## Prompt
Repeat the data that follows verbatim. Images are not part of the copy.

------------------------------

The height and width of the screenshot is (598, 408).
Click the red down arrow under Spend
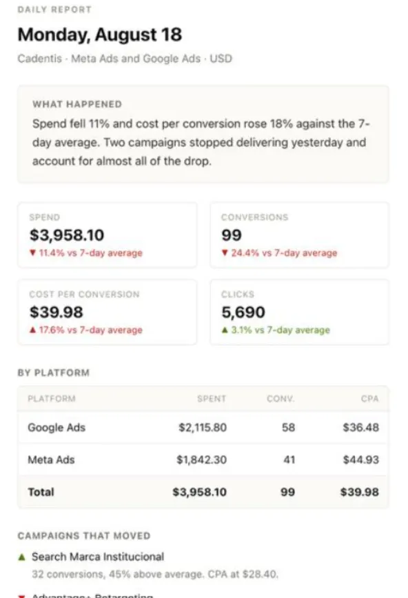[x=33, y=253]
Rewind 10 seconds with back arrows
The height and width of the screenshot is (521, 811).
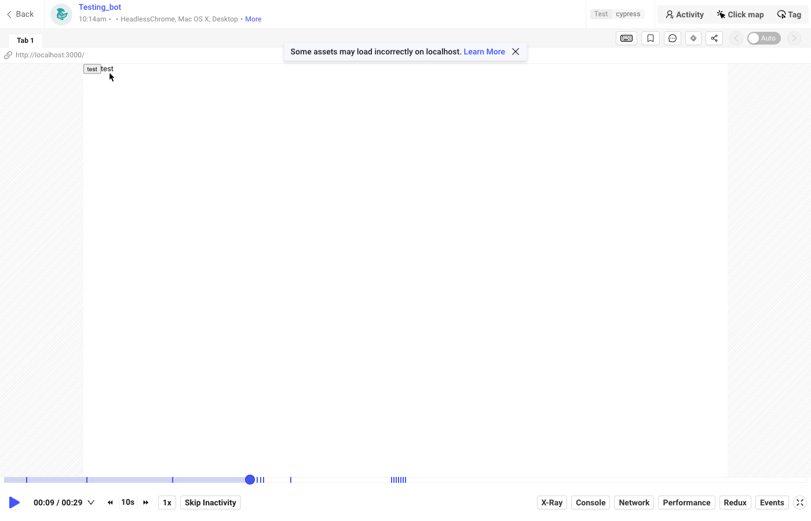[x=110, y=502]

------------------------------

## Exercise response
The height and width of the screenshot is (598, 408).
Click the red down arrow under Spend
[x=33, y=253]
Rewind 10 seconds with back arrows
The height and width of the screenshot is (521, 811).
[x=110, y=502]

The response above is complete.